**Aim of the task**
Reproduce everything from the line containing "Viewport: 806px width, 429px height." down to the line containing "[x=1112, y=485]", both of those included, without changing a character.

**Extracted information**
--------------------------------------------------
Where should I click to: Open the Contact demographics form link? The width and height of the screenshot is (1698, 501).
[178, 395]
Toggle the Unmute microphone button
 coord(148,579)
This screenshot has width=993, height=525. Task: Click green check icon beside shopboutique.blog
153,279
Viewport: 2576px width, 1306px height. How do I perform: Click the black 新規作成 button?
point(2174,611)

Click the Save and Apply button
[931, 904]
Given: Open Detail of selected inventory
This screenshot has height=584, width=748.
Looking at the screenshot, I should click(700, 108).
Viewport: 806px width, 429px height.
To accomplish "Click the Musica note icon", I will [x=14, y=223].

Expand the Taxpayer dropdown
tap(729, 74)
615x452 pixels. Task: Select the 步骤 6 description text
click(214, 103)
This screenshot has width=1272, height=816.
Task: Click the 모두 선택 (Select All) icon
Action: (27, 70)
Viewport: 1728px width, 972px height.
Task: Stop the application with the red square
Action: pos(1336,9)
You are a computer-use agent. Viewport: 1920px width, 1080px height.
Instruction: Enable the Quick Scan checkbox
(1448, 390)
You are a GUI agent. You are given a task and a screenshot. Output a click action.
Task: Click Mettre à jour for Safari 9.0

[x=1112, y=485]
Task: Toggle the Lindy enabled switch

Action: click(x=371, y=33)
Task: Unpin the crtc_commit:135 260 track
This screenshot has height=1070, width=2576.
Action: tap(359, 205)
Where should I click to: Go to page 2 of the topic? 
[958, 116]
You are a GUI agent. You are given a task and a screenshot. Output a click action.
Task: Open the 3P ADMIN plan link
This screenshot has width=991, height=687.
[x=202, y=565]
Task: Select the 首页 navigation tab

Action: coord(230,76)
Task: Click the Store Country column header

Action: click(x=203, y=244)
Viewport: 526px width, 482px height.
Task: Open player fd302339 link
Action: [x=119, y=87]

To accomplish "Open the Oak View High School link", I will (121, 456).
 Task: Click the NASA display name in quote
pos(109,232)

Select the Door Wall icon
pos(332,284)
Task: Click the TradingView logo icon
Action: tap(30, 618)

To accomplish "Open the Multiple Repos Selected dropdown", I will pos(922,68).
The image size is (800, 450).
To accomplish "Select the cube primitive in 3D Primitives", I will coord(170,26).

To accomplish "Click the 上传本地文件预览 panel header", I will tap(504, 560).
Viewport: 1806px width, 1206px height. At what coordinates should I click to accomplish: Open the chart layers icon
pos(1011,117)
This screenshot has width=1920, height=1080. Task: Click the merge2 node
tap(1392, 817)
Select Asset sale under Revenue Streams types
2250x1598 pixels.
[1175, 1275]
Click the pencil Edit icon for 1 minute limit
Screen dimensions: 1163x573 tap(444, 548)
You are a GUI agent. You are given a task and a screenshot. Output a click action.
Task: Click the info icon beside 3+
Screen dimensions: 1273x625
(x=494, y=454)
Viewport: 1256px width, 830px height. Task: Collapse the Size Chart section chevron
--------------------------------------------------
**The answer**
Viewport: 806px width, 429px height.
To accomplish "Click the Musica note icon", I will [x=14, y=223].

Expand the Taxpayer dropdown
tap(729, 74)
615x452 pixels. Task: Select the 步骤 6 description text
click(214, 103)
This screenshot has width=1272, height=816.
Task: Click the 모두 선택 (Select All) icon
Action: (27, 70)
Viewport: 1728px width, 972px height.
Task: Stop the application with the red square
Action: pos(1336,9)
You are a computer-use agent. Viewport: 1920px width, 1080px height.
Instruction: Enable the Quick Scan checkbox
(1448, 390)
You are a GUI agent. You are given a task and a screenshot. Output a click action.
Task: Click Mettre à jour for Safari 9.0

[x=1112, y=485]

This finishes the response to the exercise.